Stated task:
Set out the lines below as a Markdown table with the columns Number and Line, starting at the line that contains "Where should I click to: Open Club" and ending at the line that contains "Click the 刷新". Leave out blank lines.
------ Data to use
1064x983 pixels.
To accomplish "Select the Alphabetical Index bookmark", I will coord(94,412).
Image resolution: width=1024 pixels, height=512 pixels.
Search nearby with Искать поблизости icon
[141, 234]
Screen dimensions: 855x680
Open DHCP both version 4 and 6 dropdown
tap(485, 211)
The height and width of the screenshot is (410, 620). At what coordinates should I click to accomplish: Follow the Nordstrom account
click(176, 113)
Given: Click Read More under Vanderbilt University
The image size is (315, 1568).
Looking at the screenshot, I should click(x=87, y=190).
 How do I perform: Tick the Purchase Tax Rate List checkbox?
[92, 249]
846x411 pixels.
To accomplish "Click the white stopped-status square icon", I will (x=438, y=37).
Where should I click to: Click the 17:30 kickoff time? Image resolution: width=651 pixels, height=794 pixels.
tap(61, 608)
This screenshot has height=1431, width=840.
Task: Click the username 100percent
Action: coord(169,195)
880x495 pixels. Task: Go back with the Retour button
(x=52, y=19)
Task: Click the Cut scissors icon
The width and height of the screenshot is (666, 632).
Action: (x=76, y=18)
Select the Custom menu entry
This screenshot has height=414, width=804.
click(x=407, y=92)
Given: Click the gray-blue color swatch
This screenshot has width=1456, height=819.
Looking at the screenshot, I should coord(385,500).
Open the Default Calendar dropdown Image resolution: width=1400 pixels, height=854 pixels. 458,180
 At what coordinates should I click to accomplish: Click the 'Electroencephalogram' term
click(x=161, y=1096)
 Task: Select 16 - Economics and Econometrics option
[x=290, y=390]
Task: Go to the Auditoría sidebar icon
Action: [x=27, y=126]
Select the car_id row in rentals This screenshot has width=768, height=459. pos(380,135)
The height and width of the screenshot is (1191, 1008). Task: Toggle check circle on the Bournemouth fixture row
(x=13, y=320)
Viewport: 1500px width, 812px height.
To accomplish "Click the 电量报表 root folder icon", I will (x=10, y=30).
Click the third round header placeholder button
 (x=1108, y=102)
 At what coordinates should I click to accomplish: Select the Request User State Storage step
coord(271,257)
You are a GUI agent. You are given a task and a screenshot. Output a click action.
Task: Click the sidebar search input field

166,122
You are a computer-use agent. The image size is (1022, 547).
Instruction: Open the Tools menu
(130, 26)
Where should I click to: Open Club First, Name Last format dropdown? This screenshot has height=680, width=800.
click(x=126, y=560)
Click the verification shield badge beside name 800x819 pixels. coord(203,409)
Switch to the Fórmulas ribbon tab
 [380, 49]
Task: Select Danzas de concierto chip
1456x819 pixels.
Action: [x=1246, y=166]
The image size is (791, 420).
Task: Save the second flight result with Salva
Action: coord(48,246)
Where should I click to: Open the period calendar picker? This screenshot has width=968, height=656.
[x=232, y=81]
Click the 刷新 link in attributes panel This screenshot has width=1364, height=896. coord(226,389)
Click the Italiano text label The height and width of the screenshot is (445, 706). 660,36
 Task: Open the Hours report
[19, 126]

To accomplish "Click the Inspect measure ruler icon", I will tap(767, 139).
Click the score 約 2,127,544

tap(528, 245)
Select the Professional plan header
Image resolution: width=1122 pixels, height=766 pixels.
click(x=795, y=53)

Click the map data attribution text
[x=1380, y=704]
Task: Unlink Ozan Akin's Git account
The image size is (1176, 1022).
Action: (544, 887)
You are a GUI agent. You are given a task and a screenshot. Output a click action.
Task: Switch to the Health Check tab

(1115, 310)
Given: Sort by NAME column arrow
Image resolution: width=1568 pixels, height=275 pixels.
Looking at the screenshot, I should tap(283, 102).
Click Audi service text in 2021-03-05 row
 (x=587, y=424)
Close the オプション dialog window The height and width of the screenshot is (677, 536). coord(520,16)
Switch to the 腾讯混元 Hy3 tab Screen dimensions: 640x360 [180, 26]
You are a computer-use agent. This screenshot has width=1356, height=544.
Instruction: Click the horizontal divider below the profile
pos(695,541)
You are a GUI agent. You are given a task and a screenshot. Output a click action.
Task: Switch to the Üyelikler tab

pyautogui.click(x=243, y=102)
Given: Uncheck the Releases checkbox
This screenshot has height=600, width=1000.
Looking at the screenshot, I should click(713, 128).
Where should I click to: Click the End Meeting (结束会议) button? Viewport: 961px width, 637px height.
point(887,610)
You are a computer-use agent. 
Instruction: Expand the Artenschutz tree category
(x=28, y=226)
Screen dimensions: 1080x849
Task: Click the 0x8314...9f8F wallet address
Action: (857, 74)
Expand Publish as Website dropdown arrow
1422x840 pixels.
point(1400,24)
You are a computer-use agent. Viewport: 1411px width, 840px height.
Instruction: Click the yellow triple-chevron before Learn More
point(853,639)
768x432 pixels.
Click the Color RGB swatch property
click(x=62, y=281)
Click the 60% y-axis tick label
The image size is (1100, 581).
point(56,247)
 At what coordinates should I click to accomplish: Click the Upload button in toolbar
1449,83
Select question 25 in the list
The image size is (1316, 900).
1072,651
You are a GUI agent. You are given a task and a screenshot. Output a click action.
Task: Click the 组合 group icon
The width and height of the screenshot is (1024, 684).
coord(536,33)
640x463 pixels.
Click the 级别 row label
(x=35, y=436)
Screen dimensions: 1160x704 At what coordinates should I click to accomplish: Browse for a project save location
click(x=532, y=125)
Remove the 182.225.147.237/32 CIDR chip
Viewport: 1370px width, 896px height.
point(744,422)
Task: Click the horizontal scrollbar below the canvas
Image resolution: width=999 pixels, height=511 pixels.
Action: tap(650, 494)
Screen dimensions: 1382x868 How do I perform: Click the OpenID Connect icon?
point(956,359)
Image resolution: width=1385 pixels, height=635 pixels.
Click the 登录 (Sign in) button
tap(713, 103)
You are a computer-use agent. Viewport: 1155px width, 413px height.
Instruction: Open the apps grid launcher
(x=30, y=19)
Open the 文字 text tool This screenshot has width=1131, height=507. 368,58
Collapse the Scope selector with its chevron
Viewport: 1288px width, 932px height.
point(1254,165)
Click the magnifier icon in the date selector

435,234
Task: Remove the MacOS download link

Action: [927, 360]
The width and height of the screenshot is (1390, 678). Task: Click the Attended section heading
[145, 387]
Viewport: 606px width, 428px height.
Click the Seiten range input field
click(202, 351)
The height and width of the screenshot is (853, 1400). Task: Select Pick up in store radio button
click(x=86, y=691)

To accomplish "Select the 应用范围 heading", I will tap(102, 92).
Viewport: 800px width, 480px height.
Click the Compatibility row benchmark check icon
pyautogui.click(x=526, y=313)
------------
Answer below:
| Number | Line |
|---|---|
| 1 | Where should I click to: Open Club First, Name Last format dropdown? This screenshot has height=680, width=800. |
| 2 | click(x=126, y=560) |
| 3 | Click the verification shield badge beside name 800x819 pixels. coord(203,409) |
| 4 | Switch to the Fórmulas ribbon tab |
| 5 |  [380, 49] |
| 6 | Task: Select Danzas de concierto chip |
| 7 | 1456x819 pixels. |
| 8 | Action: [x=1246, y=166] |
| 9 | The image size is (791, 420). |
| 10 | Task: Save the second flight result with Salva |
| 11 | Action: coord(48,246) |
| 12 | Where should I click to: Open the period calendar picker? This screenshot has width=968, height=656. |
| 13 | [x=232, y=81] |
| 14 | Click the 刷新 link in attributes panel This screenshot has width=1364, height=896. coord(226,389) |